El clima en Colombia se caldea. La Fiscalía General desafía al Gobierno al mantener las órdenes de captura sobre 29 miembros del Clan del Golfo, complicando las negociaciones de paz.
En una reunión tensa, Luz Adriana Camargo, fiscal General de la Nación, se plantó firme ante Otty Patiño, consejero Comisionado de Paz. El Gobierno esperaba usar las Zonas de Ubicación Temporal (ZUT) para avanzar en el diálogo con los cabecillas del clan, pero la decisión de la Fiscalía ha puesto un freno abrupto a esta estrategia.
Conflicto institucional en aumento
La conversación de más de tres horas entre Camargo y Patiño no logró acercar posturas. Mientras el Gobierno insiste en que la suspensión es crucial para el proceso, Camargo pide pruebas concretas del compromiso del Clan del Golfo con la paz.
Las ZUT, programadas para recibir a los miembros del clan a partir del 25 de junio, ahora enfrentan un futuro incierto. La Fiscalía sostiene que no dará el visto bueno hasta que no se cumplan ciertos requisitos, como la entrega de armamento y menores reclutados.
El peso de la legalidad
Patiño, en un comunicado, subrayó que el marco legal permite la suspensión de las capturas. Sin embargo, Camargo no cede, argumentando que aún falta claridad sobre el cumplimiento de lo pactado con el clan.
El Gobierno, por su parte, intenta mantener el proceso en marcha sin comprometer su autoridad.

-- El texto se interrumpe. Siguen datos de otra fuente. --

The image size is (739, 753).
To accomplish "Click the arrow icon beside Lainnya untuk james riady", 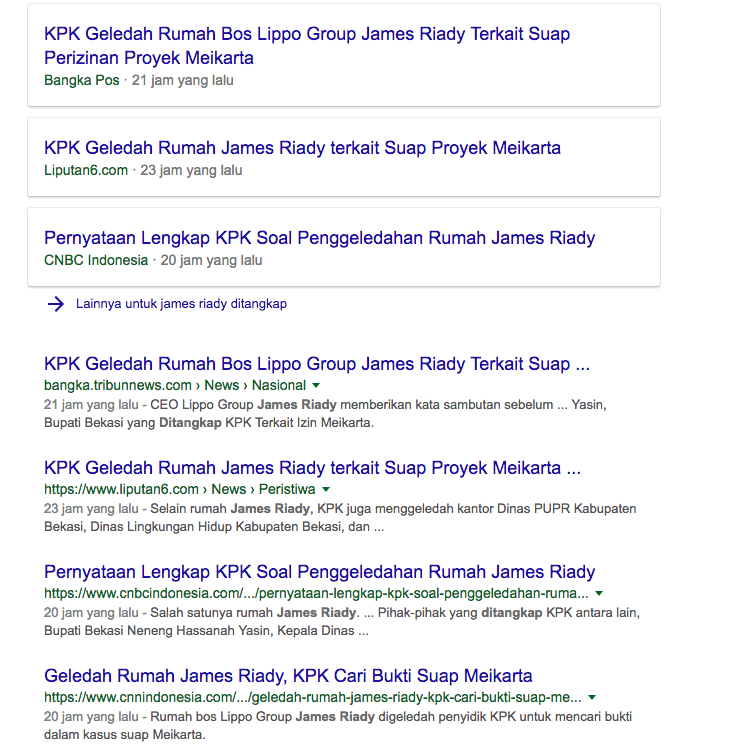I will [x=55, y=304].
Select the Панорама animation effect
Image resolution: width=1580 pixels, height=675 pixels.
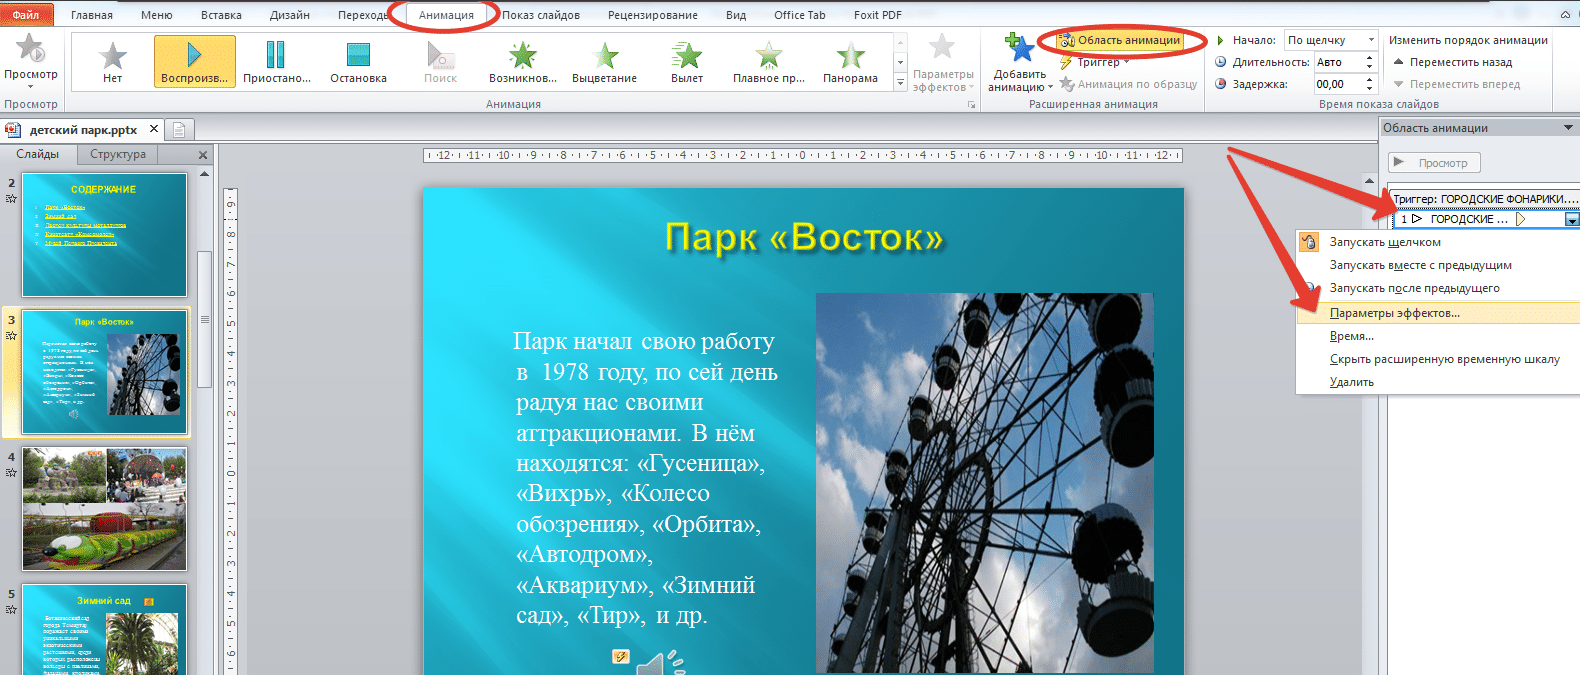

La tensión es palpable, y la incertidumbre crece en los pasillos del poder.
Impacto en la sociedad
En las calles de Bogotá y Medellín, la gente murmura. Los rumores sobre el futuro del proceso de paz se mezclan con la cotidianidad. En los cafés y mercados, el tema es inevitable.

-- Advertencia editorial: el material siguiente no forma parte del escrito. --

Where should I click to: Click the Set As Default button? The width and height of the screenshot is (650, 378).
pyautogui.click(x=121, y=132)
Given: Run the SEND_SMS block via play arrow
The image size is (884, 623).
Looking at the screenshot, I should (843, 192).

Para las comunidades más afectadas por el conflicto, esta decisión es un duro golpe. Esperaban que las negociaciones trajeran un respiro a su día a día, pero la prolongación de las capturas prolonga también su angustia.
Un proceso de paz en la cuerda floja
El presidente Gustavo Petro, quien autorizó el uso de las ZUT, se encuentra ahora ante un dilema. El plan de paz, una de sus principales promesas, enfrenta un obstáculo significativo.
Con la Fiscalía y el Gobierno en desacuerdo, el futuro de la paz en Colombia pende de un hilo. La población observa con expectativa un desenlace que podría redefinir el camino hacia la reconciliación nacional.